(Beginning of Material to process)
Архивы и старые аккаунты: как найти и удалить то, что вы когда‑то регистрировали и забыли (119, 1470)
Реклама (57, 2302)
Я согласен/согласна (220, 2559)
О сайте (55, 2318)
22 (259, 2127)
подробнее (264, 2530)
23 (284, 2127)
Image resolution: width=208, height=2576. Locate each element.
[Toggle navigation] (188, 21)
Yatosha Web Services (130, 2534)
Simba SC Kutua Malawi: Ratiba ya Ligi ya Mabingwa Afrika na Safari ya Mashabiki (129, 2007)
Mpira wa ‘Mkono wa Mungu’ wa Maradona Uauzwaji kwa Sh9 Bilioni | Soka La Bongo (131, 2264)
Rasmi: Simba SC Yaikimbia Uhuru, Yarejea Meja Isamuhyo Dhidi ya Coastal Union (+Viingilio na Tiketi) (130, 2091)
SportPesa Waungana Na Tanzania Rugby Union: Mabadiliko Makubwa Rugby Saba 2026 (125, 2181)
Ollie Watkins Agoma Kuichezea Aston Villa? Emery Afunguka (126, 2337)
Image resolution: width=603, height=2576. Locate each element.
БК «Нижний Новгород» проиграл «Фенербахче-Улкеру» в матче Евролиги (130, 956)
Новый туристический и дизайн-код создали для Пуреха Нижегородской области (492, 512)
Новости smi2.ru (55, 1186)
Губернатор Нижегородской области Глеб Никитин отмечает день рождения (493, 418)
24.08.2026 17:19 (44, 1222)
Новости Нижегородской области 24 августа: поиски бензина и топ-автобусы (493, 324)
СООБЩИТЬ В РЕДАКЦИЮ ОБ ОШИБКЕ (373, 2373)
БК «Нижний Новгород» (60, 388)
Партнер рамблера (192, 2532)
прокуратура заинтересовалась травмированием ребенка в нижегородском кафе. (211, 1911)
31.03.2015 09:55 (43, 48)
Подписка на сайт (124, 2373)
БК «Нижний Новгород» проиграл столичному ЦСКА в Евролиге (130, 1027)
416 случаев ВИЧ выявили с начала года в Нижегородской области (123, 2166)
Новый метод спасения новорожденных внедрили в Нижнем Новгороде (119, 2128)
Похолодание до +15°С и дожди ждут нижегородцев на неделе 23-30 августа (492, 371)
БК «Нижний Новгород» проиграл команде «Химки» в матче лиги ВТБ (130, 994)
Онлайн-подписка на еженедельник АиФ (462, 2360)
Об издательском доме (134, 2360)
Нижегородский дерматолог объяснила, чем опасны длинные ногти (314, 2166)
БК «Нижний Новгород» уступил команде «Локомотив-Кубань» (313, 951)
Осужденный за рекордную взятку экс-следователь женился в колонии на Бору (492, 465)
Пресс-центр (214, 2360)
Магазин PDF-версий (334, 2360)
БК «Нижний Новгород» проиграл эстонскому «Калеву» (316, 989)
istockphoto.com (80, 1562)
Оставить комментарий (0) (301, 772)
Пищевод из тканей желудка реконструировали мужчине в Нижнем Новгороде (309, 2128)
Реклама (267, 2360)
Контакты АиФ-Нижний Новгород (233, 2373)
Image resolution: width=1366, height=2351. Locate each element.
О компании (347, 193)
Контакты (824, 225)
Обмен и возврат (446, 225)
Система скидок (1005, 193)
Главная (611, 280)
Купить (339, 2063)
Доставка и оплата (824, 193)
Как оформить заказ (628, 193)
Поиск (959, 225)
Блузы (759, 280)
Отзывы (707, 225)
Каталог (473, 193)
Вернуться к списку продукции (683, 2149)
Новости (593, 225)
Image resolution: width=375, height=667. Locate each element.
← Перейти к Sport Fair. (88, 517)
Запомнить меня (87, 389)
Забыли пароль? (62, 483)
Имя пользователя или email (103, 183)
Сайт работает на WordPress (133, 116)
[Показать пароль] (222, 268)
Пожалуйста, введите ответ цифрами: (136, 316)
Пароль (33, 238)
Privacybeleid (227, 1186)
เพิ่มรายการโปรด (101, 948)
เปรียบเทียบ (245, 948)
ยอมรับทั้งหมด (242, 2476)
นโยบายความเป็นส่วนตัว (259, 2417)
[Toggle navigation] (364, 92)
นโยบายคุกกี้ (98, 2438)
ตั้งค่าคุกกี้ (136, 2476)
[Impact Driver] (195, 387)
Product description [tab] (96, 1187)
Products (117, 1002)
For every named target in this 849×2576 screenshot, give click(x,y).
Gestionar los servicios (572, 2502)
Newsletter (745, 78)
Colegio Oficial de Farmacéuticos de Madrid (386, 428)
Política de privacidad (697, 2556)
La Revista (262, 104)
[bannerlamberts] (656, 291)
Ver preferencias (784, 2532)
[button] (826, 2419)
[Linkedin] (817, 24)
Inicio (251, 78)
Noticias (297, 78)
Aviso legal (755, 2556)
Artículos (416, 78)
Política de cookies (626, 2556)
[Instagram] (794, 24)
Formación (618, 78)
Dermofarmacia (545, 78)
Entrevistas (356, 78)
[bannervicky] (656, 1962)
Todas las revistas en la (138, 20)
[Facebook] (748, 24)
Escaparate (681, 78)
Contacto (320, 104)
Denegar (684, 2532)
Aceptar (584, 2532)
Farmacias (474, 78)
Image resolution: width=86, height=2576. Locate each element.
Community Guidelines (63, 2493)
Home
(End of Material to process)
◆ Work to complete ◆
Across the records above, show each line containing the word "width".

◆ Solution for this exercise ◆
Image resolution: width=208, height=2576. Locate each element.
Image resolution: width=603, height=2576. Locate each element.
Image resolution: width=1366, height=2351. Locate each element.
Image resolution: width=375, height=667. Locate each element.
Image resolution: width=86, height=2576. Locate each element.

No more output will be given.